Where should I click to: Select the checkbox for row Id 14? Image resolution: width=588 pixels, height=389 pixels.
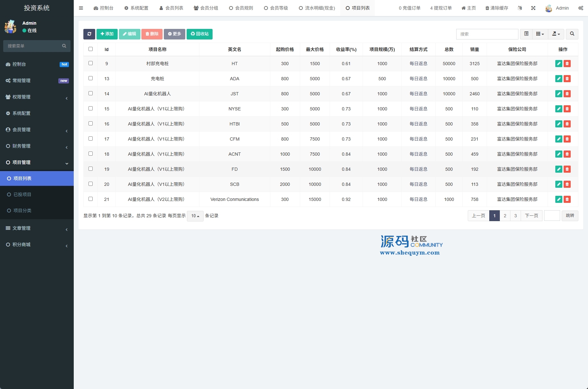[90, 93]
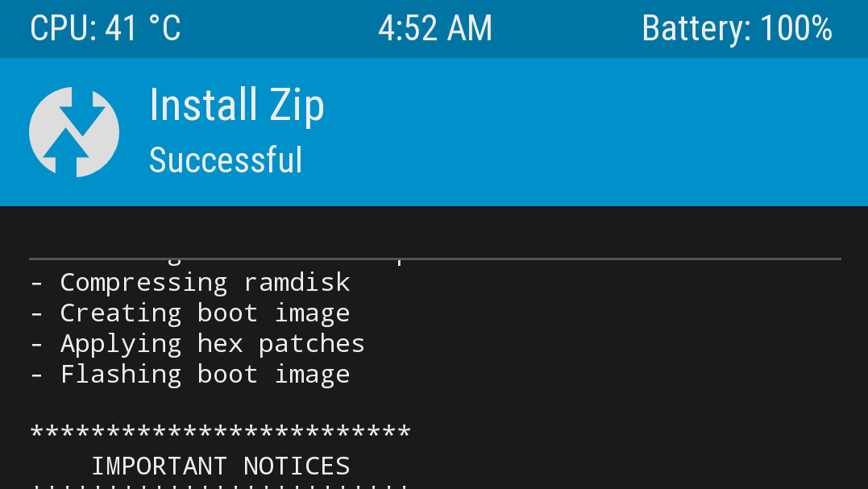Collapse the console area via the divider line
Screen dimensions: 868x489
(435, 259)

- **Problem to work on**:
Would you give the data above again word for word, minus the pictures?

- **Result of this task**:
Where should I click to: Select the checkbox for row Id 14? Image resolution: width=588 pixels, height=389 pixels.
[90, 93]
Collapse the console area via the divider line
Screen dimensions: 868x489
(435, 259)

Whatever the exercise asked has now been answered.